Louviec, près de Saint-Malo. Ce petit village (fictif) d’Ille-et-Vilaine comprend 1223 âmes, dont un descendant de Chateaubriand qui entretient sa ressemblance avec l’illustre écrivain à des fins touristiques.
De Paris, Adamsberg est interpelé par un encart dans le journal sur le meurtre du garde-chasse de Louviec, Gael Leven. Il avait entrevu le type au gabarit digne d’un bahut du cru dans l’auberge du village, alors qu’il bouclait une enquête sur une série de meurtres le mois précédent. La discussion au bar roulait sur le Boiteux, le fantôme du château de Combourg, dont la jambe de bois terrorisait encore les habitants de Louviec. Josselin de Chateaubriand était présent, saisissant de ressemblance avec son aïeul, mais également le Bossu du coin.
Alors que plusieurs indices sur le corps de la victime accusent Josselin de Chateaubriand, le commissaire de Combourg, Matthieu, est déferré de l’enquête au profit de l’intelligent mais obscur Adamsberg. Il faut éviter le scandale de l’arrestation de Chateaubriand.
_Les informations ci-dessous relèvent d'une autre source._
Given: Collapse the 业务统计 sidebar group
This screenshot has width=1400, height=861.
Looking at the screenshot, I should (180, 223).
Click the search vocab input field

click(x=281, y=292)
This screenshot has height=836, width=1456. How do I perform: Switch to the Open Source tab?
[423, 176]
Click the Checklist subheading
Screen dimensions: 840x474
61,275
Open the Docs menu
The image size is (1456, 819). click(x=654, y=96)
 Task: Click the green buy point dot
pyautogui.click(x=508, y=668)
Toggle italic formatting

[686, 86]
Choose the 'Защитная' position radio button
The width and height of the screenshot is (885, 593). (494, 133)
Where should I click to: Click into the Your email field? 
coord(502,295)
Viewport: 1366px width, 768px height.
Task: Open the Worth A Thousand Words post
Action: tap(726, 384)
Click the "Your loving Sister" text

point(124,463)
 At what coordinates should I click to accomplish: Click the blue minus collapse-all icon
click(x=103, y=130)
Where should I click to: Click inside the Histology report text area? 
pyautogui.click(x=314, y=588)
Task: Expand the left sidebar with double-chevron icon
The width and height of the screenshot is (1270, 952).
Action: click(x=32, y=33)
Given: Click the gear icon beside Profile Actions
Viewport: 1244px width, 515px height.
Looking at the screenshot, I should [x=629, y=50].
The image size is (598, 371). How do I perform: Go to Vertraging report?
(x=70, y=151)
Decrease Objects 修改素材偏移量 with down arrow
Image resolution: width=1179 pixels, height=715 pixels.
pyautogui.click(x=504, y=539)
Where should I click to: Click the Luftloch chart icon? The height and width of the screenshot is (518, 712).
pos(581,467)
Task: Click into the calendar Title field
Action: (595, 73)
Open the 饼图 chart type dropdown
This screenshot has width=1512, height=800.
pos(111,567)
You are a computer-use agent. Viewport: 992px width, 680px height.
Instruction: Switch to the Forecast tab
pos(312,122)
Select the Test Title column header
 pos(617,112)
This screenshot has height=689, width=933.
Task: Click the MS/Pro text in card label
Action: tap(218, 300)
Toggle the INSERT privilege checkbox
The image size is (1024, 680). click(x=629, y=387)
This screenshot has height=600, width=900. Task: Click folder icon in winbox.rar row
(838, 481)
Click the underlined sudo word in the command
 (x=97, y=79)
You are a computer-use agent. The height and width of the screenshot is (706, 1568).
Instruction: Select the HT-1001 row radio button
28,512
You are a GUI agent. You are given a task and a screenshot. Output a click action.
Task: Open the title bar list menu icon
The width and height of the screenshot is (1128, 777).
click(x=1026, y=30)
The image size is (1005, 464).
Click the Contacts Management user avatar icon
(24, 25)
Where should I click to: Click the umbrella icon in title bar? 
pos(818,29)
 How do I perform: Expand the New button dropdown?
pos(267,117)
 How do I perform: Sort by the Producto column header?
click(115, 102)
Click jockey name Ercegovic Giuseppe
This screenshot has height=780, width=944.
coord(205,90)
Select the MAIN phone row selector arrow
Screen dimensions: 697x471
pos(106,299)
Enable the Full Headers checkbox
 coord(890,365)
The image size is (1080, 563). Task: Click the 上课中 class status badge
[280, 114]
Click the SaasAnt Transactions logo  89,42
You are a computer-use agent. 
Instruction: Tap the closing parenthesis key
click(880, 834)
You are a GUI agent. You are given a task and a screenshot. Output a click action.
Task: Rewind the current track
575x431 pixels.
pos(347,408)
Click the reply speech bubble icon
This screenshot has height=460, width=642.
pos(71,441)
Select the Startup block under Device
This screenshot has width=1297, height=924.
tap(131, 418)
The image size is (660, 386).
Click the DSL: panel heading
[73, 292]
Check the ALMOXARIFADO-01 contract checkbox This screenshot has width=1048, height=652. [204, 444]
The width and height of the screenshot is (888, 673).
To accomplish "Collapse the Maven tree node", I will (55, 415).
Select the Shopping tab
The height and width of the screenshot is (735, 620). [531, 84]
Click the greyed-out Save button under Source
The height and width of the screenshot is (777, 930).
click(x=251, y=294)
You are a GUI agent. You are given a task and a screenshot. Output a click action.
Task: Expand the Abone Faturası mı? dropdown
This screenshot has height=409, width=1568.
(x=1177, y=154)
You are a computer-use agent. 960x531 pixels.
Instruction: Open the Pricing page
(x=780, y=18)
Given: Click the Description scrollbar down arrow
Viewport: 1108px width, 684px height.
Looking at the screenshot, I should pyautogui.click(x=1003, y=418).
L’allure lente et les répliques déroutantes d’Adamsberg ne font pas l’unanimité à Louviec, dans un premier temps du moins. D’autant plus que l’excellent travail fourni par les équipes d’Adamsberg et de Matthieu réunies n’empêche pas d’autres meurtres d’être perpétrés. Ca s’échauffe à Paris, et Adamsberg risque sans doute là sa carrière.
Adamsberg, commissaire obscur et déroutant
Six ans après son dernier opus, « Quand sort le recluse », et deux essais inquiets sur le changement climatique, Fred Vargas revient à son personnage fétiche dont il s’agit de la dixième enquête. Les afficionados seront ravis de retrouver le commissaire lunaire, cette fois sans son fidèle commandant Danglard, resté à Paris.
Personnage singulier et excentrique, Adamsberg impressionne toujours avec sa prodigieuse mémoire visuelle etses déductions en apparence fantasques.
Fred Vargas plante un décor idyllique, fait de mystérieuses ruelles, de rivière où faire semblant de pêcher et de forêt où flâner. Sans compter un dolmen, dont s’emparera Adamsberg pour tenter de relier entre elles les idées qui fusent dans son subconscient. L’archéozoologue de formation sait renouveler sa panoplie de personnages secondaires attachants. Citons Johan l’aubergiste, qui n’est pas insensible aux charmes que beaucoup jugeraient improbables du lieutenant Violette Retancourt.
L’enquête en elle-même est dense, se complexifiant au fil du temps. On croit tenir le meurtrier à la moitié du livre, mais c’est sans compter détails, fausses pistes et circonvolutions. De trop nombreux détours perdent un peu le lecteur dans les 100 dernières pages. Mais l’ensemble reste admirable, tout comme l’œuvre romanesque de l’auteure.